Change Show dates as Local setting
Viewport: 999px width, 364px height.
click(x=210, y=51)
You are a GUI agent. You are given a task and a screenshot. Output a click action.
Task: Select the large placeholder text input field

• • • • •

▸ **Set problem**
Please update the rows above, replacing "Viewport" with "Display area" and leaving everything else unchanged.

▸ **Solution to this task**
Change Show dates as Local setting
Display area: 999px width, 364px height.
click(x=210, y=51)
You are a GUI agent. You are given a task and a screenshot. Output a click action.
Task: Select the large placeholder text input field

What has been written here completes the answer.